■ What you should do ■
Could you copy the data below line for line, changing nothing?

##### Recorded data

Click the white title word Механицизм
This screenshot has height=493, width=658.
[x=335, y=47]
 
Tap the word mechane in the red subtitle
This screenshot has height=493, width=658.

##########

■ The reply ■
Click the white title word Механицизм
This screenshot has height=493, width=658.
[x=335, y=47]
 
Tap the word mechane in the red subtitle
This screenshot has height=493, width=658.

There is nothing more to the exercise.